JavalibSawja

Nit: Nullability Inference Tool

Presentation

Nit is infers nullness properties of variables and can prove that a program is NullPointerException free. It allows to find suitable nullability annotations for fields, method parameters, return values and local variables. It works at the bytecode level (on .class files or .jar files) so it can be used on programs where the source is not available. While this can look strange for a programmer, this tool can also be used by other static analyses to improve their precision (through annotation). The main improvement over the last version of Nit (website of old version) is that instead of using directly the Bytecode representation, it benefits of the Sawja JBir representation. It leads to more simple and easy to maintain code. Moreover it drastically reduces the time and memory consumption of an analysis.

Licence

This software is distributed under the GNU General Public License.

News

October 2013
Nit 0.6 is out. This is a rewriting of Nit with the facilities of Sawja
September 2009
Nit 0.5d is out. This is a bugfix release. Check the CHANGELOG file for all the details.
June 2009
Nit and the brand new Eclipse plugin are at JavaOne, at the INRIA booth.
June 2009
An Eclipse plugin is out. You can find it in the Nit/Eclipse section of the website.
May 2009
Nit 0.5 is out. The major improvements are:
  • the use of JavaLib 1.8 which improves the performances and the precision (call graph computed with RTA instead of CHA);
  • the addition of an output format compatible with the Annotation File Utilities (http://types.cs.washington.edu/annotation-file-utilities/), which should allow to export computed annotations back into the Java source code;
  • the compatibility with Cygwin, which allows to compile and use Nit on Microsoft Windows.
Check the CHANGELOG file for all the details.
October 2008
Nit 0.4 is out. The major improvement is in the use of JavaLib 1.7 which improves performances by more than 7% and reduce memory consumption. Some improvements have also been made on precision. Check the CHANGELOG file for all the details.
August 2008
Nit 0.3 is out. The precision has been greatly improved: the new must-alias analysis is more powerful and a new additional analysis allows to recover information from the instranceof instruction (do not worry if you do not understand: it just means it is more precise). The other good news: it uses even less memory in the general case.
June 2008
A brand new web site with a lot more than before in the documentation section.
June 2008
Nit 0.2 is out. This version contains much more documentation (which is easy as the previous ones were almost undocumented) and a bug found by Fausto Spoto in the statistics computation has been fixed.
May 2008
Nit 0.1.2 is out. It is a bug-fix version.
May 2008
Nit 0.1 is out. It is the first version publicly available.

Installation

Using OPAM

A package for OPAM is provided, you should only have to get it using:

opam install nit

Compilation from source

User documentation

Command line options

Usage: nit [options ... ] --main <string>

nit infers nullness properties for the reference variables of a Java program and can therefore be used to infer null-ability annotations for fields, local variables, methods parameters and return values.

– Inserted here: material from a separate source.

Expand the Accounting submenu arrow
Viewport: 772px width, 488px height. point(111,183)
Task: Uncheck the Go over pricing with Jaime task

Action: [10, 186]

It takes options but no argument and analyzes the program starting from the given main method (with --main option). At least one output option must be given.

Options:

--classpath <string> It takes a list of directories and .jar files concatenated with ':' (or ';' under Windows) where needed classes (including boot strap classes) will be looked for. It should therefore contain the path of your runtime (or bootclasspath in Java). If no --classpath option is given, then the environment variable CLASSPATH is used.
--main <string> Set the main method of the program. It takes as argument a class name (such as foo.Bar) optionally followed by a method signature in the JVM (internal) syntax (such as '.m(IIL)V'). If no method signature is given, the default is '.main([Ljava/lang/String;)V', which corresponds to the void main(String[]) method. This option must be specified at least once and can be specified more than once.
--heap-input <file> Try to use as an heap dump file and init the Nit initial state with the information from this file.
--html-output <directory> Outputs the result as HTML code in the given directory (including annotated opcodes).
--xml-output <f.xml> Output the result as XML in the given file (excluding opcodes, i.e. only method and field annotations).
--anno-file-output <f.jaif> Output the result (only method and field annotations and only Nullable/NonNull, ie no raw annotations) in the given file in a format suitable for use with the Annotation File Utilities (http://types.cs.washington.edu/annotation-file-util ities/).
--warnings Output warning for each unsafe dereference on the standard output (stdout).
--version Print version information and exit.
--no-others-entryPoints Dont add any implicit entrypoints (internal to the JVM).
--debug Print every debugging information.
--verbose Print some debugging information.
-v Print some debugging information.
--no-compact Avoid compacting the result of intermediate analyses (It can sometimes save time but always costs memory).
--remove-package <string> It takes a comma separated list of package names (e.g. "java,sun" or "java.lang") and removes all classes in these packages from the output. This option can be specified multiple times. Note: these packages are still analyzed, the option just removes the information concerning these packages from the output.
--class-analysis {RTA|CRA} Either RTA or CRA (RTA is the default option). It selects the analysis used to load the program (RTA is much more precise than CRA but is also very sensitive to native methods and may therefore produce incomplete programs) (the type system then adds co-variant and contra-variant constraints on types so it does not change the analysis).
--no-field-annotation Deactivate field annotations. It reduces the precision of the analysis without significantly improving time and memory consumption.
--no-method-annotation Deactivate method annotations. It reduces the precision of the analysis without significantly improving time and memory consumption.
--unsafe-exception Annotate caught exception object as if they were always initialized (NonNull) objects. It improves the results but it is incorrect (as it is possible to throw the current object this in a constructor).
--unsafe-native Annotate native methods as if they were always returning initialized objects (NullableInit). It improves the results but it is incorrect.
--unsafe-static Annotate static fields as if no class initializer could initialize a static field to not-fully initialized value, i.e to a Raw value. It improves the results but it is incorrect.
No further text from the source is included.